In late April, Philippine authorities began transporting building supplies to the disputed Spratly archipelago to upgrade their facilities there. The centrepiece of the US$32 million project will be the refurbishment and lengthening of the potholed runway on Thitu Island, along with solar power and desalination plants. Officials in Manila hope this will open up the islands to tourism — one of many ways regional states are attempting to ‘civilianise’ their presence in the disputed South China Sea.
With their turquoise lagoons, white beaches, abundant marine life and remote mystique, the disputed islands of the South China Sea are a largely untapped tourism resource. China opened up the Paracel Islands to tourism in 2013 but to date only one of the hundreds of coral atolls in the much larger Spratly group has been made accessible to tourists — Malaysia’s ageing dive resort on Swallow Reef. This looks set to change in coming years.

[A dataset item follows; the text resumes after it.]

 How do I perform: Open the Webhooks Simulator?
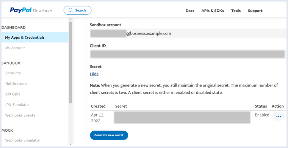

In 2010, a group of journalists from China’s state-run geography magazine made an epic voyage (on a Malaysian boat) to the most southerly part of the Spratly Islands. In the long, lavishly illustrated article that followed, they recommended opening up tourism in what they said ‘may well be the Chinese people’s best diving spot’. Three years later, in April 2013, the idea of tourism in the Spratly Islands appeared in official government planning documents, probably for the first time.
Further hints of this aspiration came in January 2016 when China marked the completion of its massive artificial island construction project by sending a Hainan Airlines Boeing 737 and a China Southern Airbus A319 to land on the new runway at Fiery Cross Reef. The political and strategic significance China attaches to such activities was illustrated again six months later when Beijing responded to the unfavourable arbitration ruling by the UN Convention on the Law of the Sea tribunal by sending two more commercial jetliners to Mischief Reef and Subi Reef.

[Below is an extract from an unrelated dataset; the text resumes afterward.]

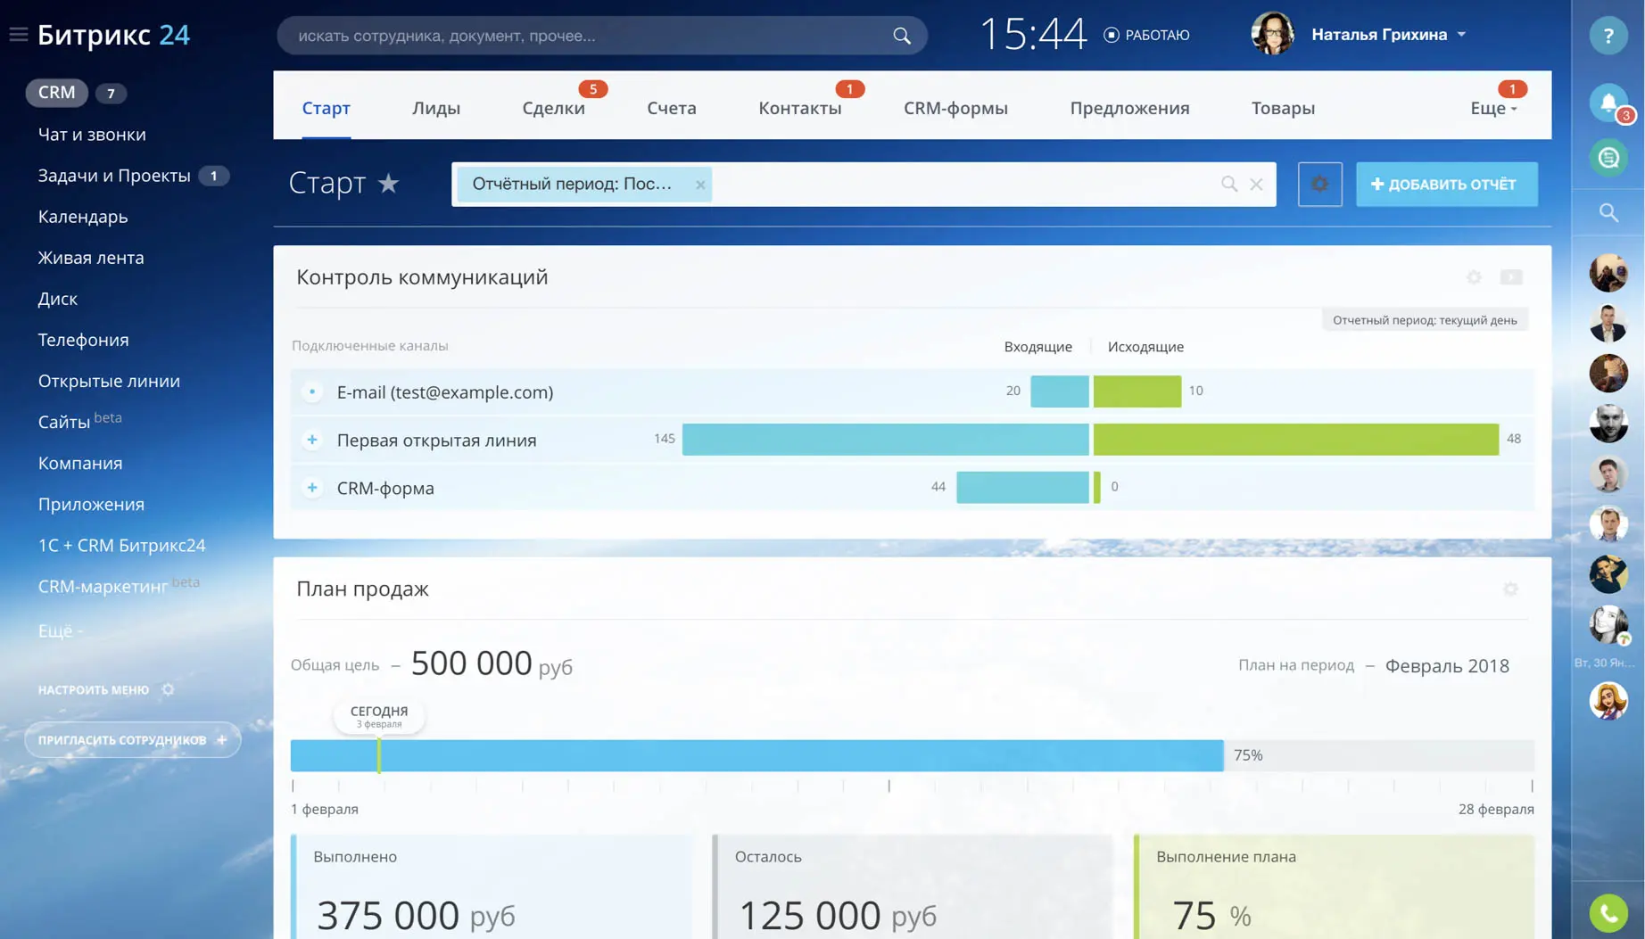
Task: Open the Настроить меню gear icon
Action: (x=169, y=688)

The avalanche of propaganda that attended the flights included pilots waving red flags out the cockpit windows, and airline stewardesses posing jauntily on the disputed features. English-language state media coverage touted the ‘convenient location’ of the new airports.
Tourism in the Spratly Islands would present some formidable challenges, including potential resistance from the military, which has worked for decades to consolidate its foothold in these far-flung disputed areas. But Beijing has been accruing relevant experience in recent years.

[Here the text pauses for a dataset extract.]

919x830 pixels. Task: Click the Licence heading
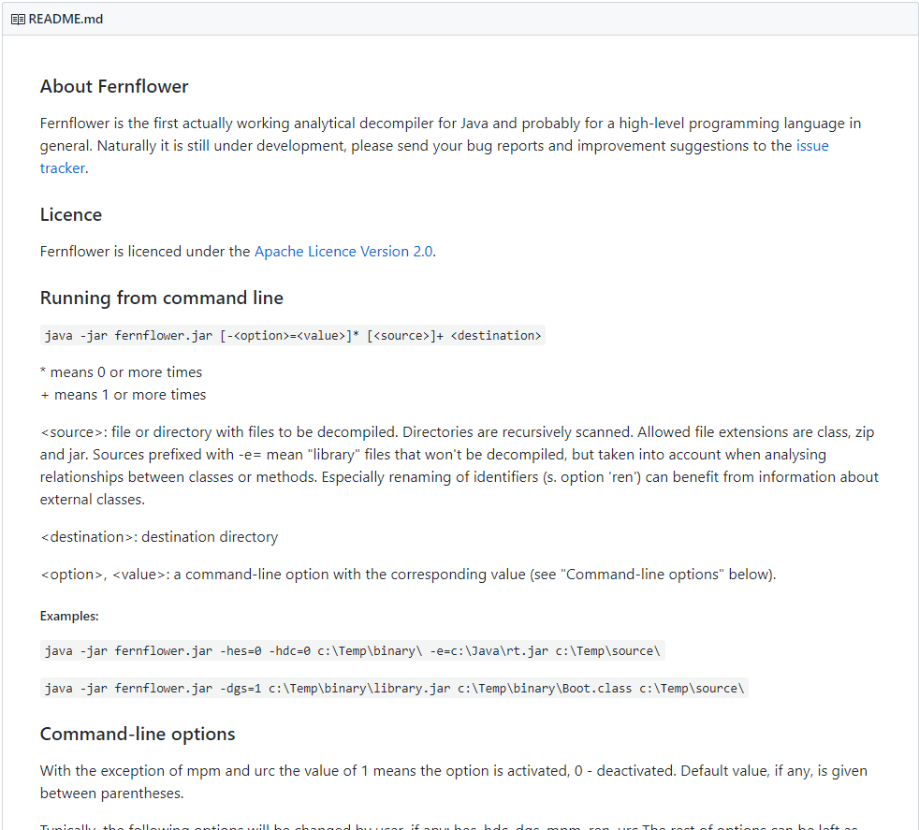70,214
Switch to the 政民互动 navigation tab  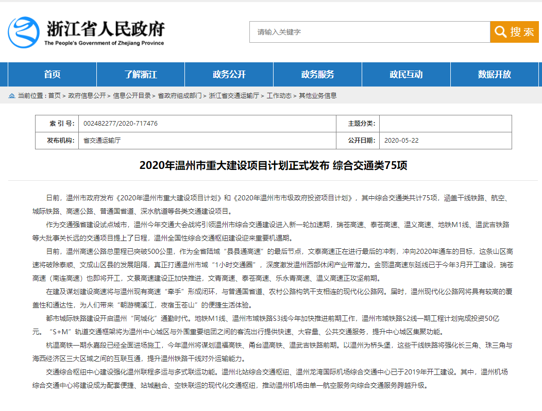[406, 74]
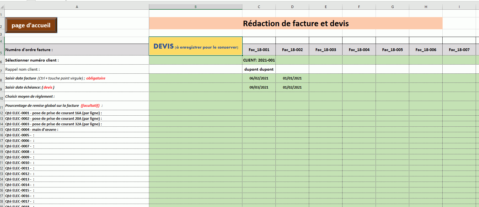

In 2013, a cruise liner named Coconut Princess began offering tours to the Paracel Islands, which are several hundred kilometres closer to China and have been under China’s control since 1974, though Vietnam continues to bitterly contest their sovereignty. By 2016, an estimated 23,000 Chinese tourists had paid upwards of US$1,000 each to join patriotic-themed cruises to the archipelago.
And in December 2016, a Chinese airline began daily flights to Woody Island, the largest in the Paracel group — another important milestone in the civilianisation of China’s presence there.
Given the high level of underlying tensions stemming from the area’s strategic importance, and the associated precariousness of all sides’ positions in the dispute, civilian development might seem a questionable investment prospect. Why would states spend resources and involve their regular citizens in remote maritime spaces subject to constant frictions and concern about unexpected escalation?
The answer lies in the political benefits that ‘civilianisation’ offers. First, and most obviously, it consolidates the state’s position by creating fait accomplis — new facts on the ground (or water) that would require enormous effort to undo.
Second, it allows a state to present the expansion of its presence in the disputed areas as civilian, and therefore non-aggressive, in nature. China, for instance, has responded to criticism of its island-building project by claiming that it is Washington, with its aircraft carriers and spy planes, that is ‘militarising‘ the South China Sea, and not Beijing.
Relatedly, any future use of the new civilian facilities by international actors — for example, the new airports built on mid-ocean reefs — will imply acceptance of the legitimacy of China’s presence, if not its sovereignty claims. For this reason, Beijing’s professed desire to provide public goods in the area should not be dismissed as mere empty rhetoric.